## Working data:
◇ ◇ ◇
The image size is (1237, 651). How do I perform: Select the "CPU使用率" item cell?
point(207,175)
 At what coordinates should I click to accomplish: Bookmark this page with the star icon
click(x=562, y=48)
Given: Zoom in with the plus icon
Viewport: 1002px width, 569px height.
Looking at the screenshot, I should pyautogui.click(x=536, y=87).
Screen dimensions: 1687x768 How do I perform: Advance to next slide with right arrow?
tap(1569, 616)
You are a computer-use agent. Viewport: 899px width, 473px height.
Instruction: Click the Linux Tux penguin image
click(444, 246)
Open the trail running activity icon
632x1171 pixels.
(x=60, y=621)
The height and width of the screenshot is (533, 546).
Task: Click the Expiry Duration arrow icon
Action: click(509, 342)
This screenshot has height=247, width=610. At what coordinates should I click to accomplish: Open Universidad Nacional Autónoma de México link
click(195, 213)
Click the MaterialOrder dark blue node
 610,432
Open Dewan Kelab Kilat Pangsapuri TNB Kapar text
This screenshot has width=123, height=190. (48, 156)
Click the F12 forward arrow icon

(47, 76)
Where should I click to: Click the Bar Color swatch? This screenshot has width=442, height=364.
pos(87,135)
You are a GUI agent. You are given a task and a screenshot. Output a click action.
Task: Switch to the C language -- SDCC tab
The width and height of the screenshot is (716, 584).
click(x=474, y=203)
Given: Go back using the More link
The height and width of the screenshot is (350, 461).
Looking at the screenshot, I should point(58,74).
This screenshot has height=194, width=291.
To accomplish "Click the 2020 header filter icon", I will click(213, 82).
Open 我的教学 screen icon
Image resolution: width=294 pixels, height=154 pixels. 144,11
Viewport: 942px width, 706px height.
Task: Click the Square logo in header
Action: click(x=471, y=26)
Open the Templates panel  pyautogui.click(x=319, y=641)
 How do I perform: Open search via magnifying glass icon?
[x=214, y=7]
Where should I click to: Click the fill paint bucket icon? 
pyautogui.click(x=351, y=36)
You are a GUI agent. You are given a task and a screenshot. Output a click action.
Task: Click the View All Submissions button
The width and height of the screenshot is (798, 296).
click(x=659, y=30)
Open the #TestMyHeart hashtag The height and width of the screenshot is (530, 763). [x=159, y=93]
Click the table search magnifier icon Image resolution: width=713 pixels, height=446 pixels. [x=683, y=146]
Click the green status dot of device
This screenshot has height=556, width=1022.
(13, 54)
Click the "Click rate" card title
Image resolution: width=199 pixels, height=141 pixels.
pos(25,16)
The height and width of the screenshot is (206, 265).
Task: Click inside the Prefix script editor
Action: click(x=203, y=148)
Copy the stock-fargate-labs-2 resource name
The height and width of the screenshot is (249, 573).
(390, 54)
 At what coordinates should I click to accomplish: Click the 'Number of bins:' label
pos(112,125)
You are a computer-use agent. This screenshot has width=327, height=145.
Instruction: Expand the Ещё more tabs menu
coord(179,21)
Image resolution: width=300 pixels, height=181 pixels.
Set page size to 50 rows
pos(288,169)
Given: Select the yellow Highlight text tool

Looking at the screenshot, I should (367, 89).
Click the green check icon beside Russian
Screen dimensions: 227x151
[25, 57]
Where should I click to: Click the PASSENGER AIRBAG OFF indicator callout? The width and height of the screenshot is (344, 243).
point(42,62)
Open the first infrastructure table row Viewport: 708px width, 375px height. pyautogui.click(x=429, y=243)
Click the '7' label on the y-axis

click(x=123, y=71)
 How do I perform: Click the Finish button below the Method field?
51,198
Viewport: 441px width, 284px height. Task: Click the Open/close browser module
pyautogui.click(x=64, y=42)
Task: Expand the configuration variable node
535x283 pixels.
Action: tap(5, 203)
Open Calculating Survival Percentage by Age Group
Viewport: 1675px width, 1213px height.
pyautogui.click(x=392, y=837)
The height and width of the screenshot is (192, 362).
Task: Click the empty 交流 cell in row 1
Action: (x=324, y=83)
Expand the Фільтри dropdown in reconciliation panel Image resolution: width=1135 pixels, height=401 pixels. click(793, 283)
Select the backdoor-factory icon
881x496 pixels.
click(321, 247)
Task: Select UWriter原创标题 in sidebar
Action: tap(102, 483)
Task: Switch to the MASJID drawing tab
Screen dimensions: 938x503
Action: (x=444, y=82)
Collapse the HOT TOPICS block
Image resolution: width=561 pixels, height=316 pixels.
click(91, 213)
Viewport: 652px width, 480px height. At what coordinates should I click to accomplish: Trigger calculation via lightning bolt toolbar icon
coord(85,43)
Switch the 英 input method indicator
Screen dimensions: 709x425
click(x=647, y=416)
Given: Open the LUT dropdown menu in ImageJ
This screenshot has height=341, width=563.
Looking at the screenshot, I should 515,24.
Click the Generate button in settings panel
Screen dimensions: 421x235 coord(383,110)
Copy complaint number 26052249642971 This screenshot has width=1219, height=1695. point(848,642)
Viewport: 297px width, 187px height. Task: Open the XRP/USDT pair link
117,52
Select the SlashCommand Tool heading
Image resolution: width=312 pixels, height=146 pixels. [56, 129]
◇ ◇ ◇
## What you have to do:
Count the lines of the records above that contain the word "Select", and reply with only that number.

## Reply:
5